• PROBLEM: Select from the data all lines with the word "newenergy".
(RECORDS FOR THE EXERCISE)
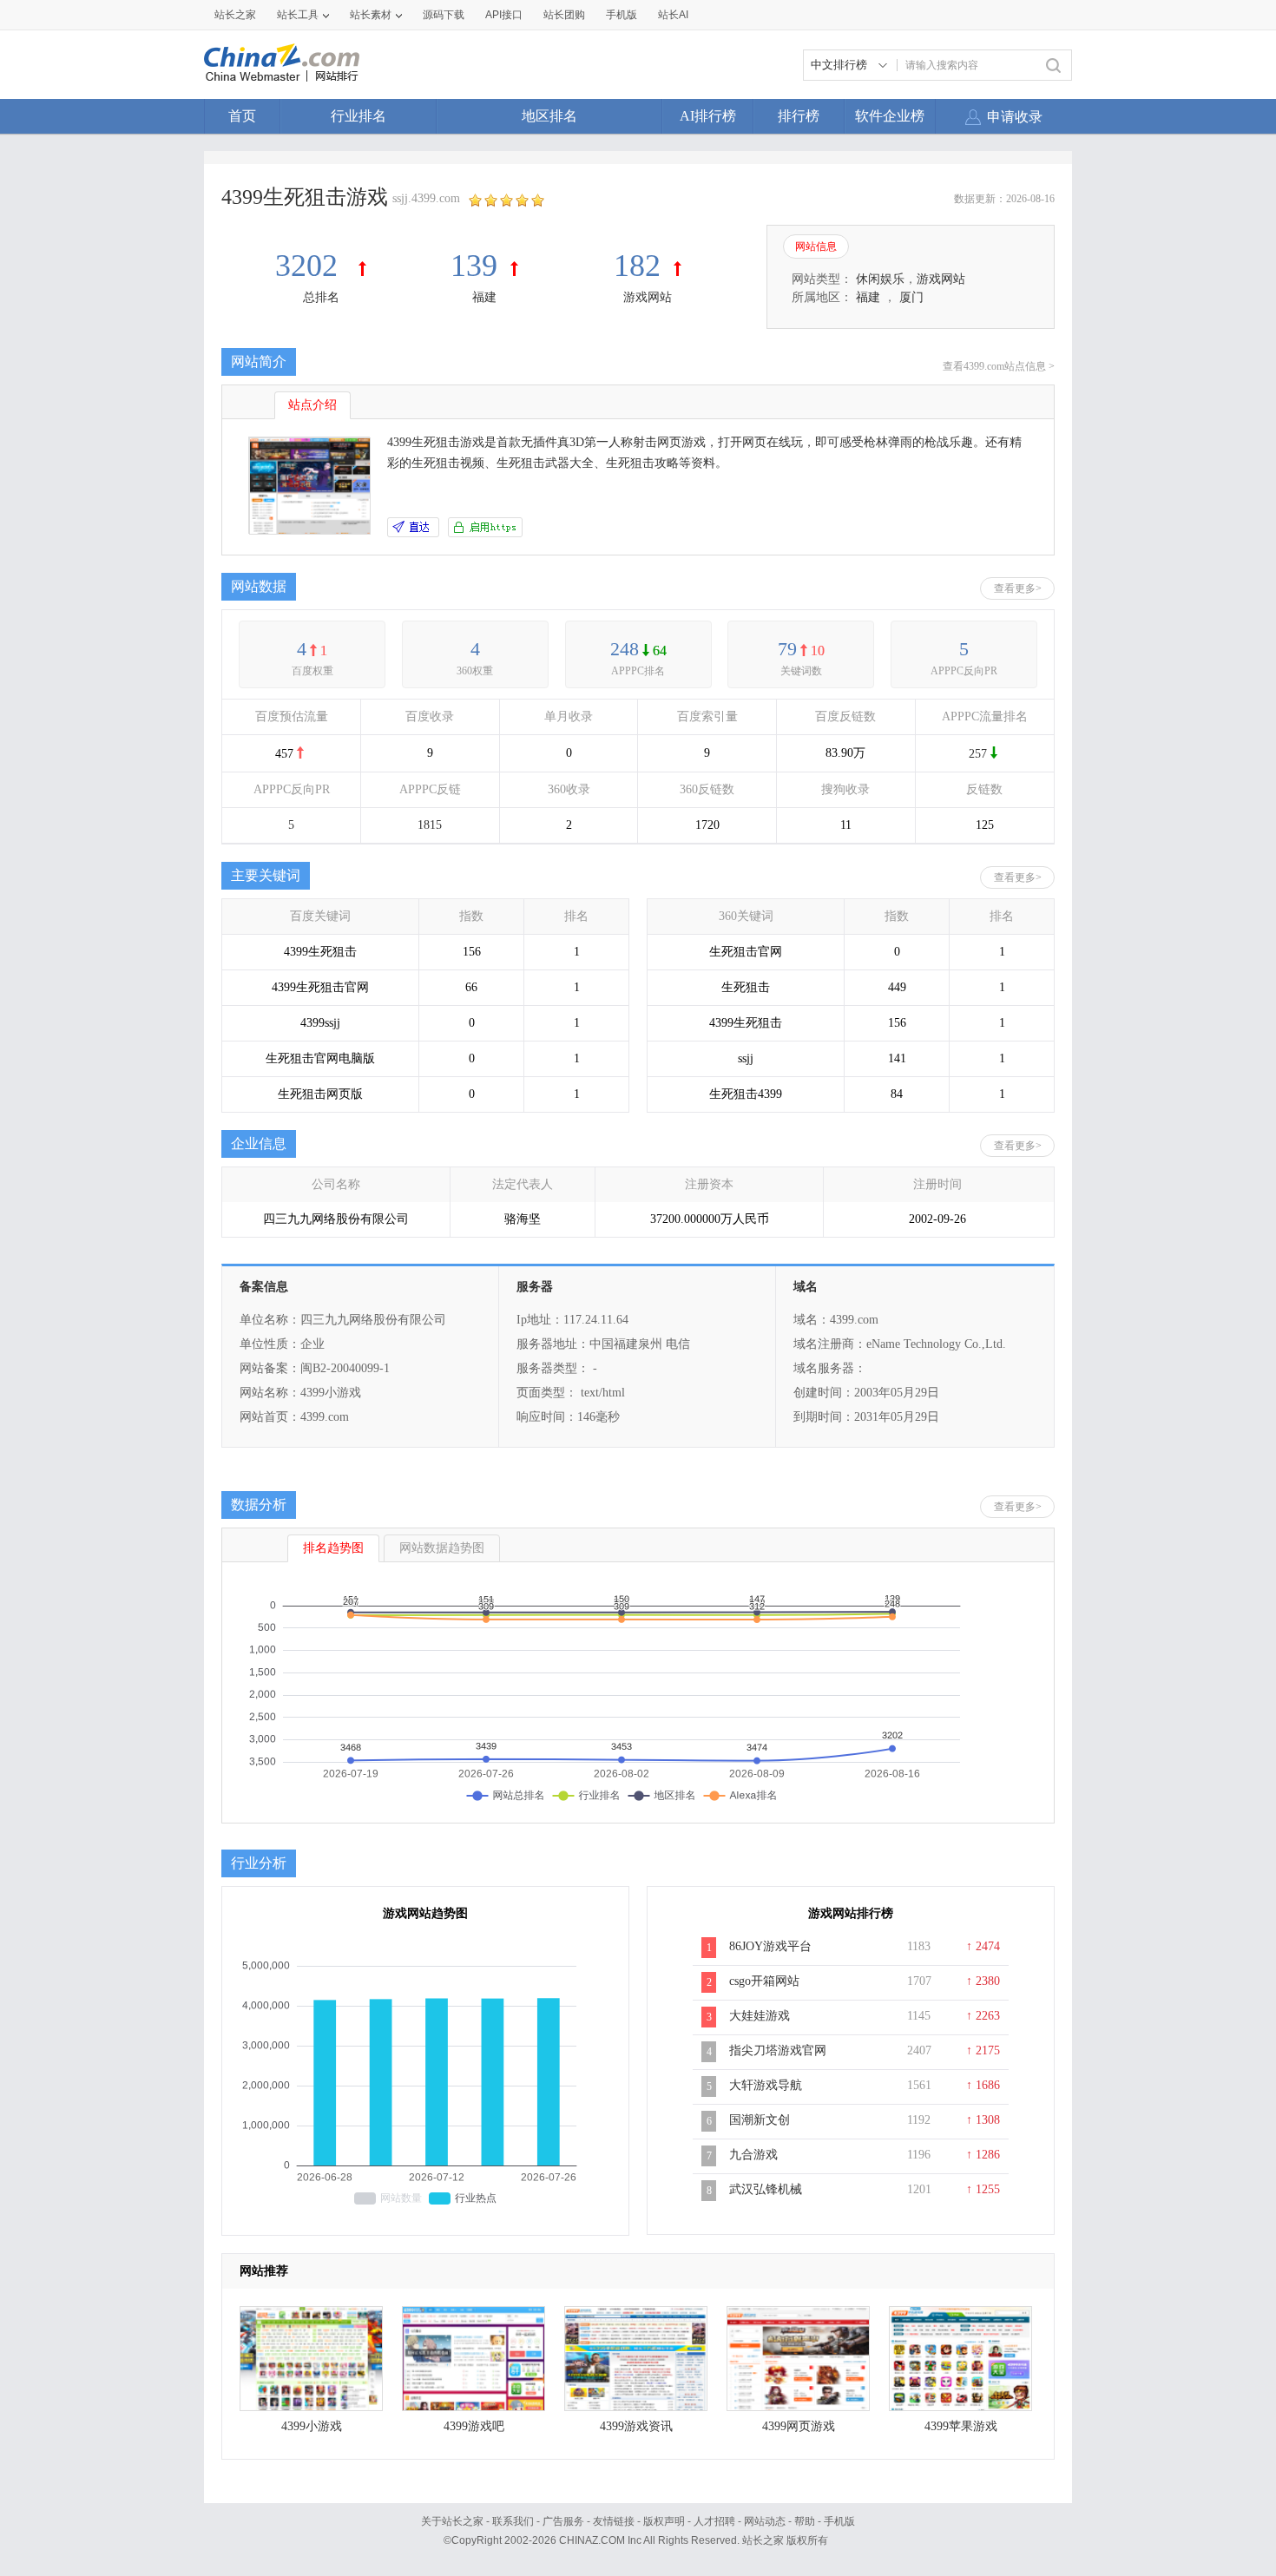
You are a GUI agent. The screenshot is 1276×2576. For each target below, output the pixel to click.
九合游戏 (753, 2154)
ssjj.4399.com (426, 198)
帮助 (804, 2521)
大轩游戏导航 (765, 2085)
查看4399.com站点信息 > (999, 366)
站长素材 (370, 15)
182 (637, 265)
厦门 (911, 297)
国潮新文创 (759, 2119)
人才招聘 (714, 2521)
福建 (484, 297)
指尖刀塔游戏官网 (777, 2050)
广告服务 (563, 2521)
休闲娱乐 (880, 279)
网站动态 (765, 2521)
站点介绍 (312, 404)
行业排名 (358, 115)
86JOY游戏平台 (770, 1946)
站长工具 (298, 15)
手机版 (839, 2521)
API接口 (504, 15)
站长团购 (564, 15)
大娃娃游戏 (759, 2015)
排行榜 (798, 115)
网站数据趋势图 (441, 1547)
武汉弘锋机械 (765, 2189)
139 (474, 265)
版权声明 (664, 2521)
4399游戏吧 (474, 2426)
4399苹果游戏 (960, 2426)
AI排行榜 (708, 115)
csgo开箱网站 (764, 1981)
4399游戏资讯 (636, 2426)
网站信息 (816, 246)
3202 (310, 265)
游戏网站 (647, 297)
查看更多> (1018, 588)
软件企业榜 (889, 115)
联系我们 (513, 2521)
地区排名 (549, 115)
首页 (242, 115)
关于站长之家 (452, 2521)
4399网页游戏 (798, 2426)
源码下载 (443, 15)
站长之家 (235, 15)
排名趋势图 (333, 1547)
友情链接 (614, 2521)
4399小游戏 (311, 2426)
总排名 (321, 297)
(End RECORDS FOR THE EXERCISE)
(RECORDS FOR THE EXERCISE)
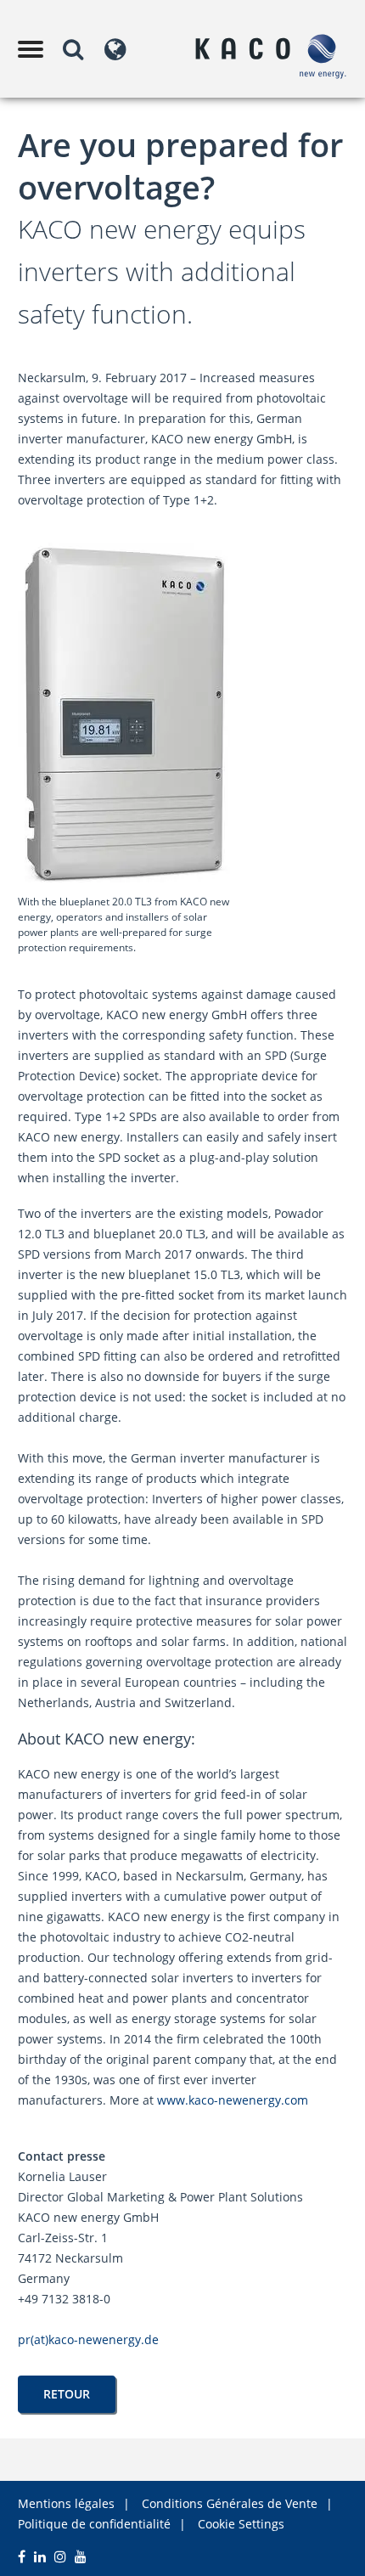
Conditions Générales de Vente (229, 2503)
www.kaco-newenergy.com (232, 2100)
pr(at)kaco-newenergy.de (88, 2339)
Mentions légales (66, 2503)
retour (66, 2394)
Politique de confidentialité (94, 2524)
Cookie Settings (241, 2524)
(End RECORDS FOR THE EXERCISE)
• SOLUTION:
www.kaco-newenergy.com (232, 2100)
pr(at)kaco-newenergy.de (88, 2339)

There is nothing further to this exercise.